Items from a dataset:
------------------------------------------------
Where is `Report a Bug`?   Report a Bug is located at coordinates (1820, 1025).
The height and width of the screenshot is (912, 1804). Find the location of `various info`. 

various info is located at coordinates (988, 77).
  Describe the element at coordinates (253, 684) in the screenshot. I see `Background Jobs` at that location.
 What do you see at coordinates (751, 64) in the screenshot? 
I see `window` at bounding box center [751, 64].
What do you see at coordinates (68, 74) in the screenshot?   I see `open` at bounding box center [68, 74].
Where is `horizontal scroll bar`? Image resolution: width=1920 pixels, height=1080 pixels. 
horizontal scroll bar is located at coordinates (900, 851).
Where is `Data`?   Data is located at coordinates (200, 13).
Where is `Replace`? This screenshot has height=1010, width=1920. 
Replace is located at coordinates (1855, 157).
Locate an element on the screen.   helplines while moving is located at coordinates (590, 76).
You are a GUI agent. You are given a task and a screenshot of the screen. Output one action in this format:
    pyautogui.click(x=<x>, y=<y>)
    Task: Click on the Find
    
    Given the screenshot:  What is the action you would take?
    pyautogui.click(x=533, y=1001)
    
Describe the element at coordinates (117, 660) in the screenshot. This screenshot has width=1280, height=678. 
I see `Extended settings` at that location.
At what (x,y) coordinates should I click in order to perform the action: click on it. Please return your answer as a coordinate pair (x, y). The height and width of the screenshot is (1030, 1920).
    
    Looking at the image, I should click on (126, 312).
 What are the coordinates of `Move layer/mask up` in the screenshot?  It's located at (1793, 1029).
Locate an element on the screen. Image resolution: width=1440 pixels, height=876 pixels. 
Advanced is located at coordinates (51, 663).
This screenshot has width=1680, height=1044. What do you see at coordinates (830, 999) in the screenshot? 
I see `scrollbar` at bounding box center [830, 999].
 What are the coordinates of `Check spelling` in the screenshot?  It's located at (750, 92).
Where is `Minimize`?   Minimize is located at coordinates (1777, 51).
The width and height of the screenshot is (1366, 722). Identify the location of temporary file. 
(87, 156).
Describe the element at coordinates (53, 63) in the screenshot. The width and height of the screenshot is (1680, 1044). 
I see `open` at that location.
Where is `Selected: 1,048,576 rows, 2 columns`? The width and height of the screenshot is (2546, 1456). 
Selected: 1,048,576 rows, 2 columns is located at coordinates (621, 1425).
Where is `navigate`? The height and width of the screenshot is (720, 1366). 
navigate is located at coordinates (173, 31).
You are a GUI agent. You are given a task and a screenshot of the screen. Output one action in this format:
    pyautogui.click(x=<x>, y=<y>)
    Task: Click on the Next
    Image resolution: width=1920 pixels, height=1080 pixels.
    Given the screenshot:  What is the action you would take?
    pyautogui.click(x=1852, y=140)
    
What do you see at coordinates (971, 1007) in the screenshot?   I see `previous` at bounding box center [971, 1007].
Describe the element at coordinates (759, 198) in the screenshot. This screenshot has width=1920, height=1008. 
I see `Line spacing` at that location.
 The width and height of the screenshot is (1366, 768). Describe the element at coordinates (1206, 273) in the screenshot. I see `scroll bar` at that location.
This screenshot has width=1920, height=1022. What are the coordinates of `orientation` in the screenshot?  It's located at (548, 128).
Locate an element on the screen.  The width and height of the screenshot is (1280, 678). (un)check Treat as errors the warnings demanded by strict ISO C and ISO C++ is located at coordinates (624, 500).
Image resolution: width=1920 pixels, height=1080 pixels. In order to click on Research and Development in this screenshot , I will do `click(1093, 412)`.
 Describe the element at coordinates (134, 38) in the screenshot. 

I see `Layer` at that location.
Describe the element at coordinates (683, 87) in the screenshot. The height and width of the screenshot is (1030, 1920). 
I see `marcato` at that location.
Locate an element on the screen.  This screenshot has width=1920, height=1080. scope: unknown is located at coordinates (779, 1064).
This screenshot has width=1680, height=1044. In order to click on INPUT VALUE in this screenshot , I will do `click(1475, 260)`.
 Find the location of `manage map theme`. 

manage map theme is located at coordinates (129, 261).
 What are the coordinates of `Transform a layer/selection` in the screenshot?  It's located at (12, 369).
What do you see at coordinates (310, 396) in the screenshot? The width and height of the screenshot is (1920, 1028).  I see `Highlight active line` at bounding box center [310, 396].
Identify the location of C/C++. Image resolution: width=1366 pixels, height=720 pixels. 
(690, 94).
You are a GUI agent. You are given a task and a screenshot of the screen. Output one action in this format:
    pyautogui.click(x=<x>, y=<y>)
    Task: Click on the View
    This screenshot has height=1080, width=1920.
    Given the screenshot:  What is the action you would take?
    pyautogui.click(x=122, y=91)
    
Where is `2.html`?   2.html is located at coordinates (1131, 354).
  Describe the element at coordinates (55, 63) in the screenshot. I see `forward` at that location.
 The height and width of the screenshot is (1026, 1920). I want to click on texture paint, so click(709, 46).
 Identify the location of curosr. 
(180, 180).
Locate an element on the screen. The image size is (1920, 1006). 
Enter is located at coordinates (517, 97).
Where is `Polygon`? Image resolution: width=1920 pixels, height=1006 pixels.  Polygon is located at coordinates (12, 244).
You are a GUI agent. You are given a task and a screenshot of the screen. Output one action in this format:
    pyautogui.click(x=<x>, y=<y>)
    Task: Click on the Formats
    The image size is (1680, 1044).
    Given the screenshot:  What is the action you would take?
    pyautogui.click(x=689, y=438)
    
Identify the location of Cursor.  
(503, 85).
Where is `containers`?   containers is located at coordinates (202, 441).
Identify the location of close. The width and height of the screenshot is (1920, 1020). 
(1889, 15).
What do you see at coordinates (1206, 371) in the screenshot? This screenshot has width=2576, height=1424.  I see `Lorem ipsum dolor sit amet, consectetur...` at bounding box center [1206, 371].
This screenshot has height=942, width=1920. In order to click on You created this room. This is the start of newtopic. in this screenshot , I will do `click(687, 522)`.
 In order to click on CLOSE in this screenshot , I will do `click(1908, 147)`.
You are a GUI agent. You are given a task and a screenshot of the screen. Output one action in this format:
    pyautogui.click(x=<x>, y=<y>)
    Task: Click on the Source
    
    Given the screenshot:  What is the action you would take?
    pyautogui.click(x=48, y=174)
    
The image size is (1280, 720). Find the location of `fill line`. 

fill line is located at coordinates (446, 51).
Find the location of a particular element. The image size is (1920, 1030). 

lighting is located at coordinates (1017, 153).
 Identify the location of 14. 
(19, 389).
------------------------------------------------
• **EXERCISE DETAILS**
Return every line of the records that contains the word "Replace", matching case exactly.

• **TASK OUTPUT**
Where is `Replace`? This screenshot has height=1010, width=1920. 
Replace is located at coordinates (1855, 157).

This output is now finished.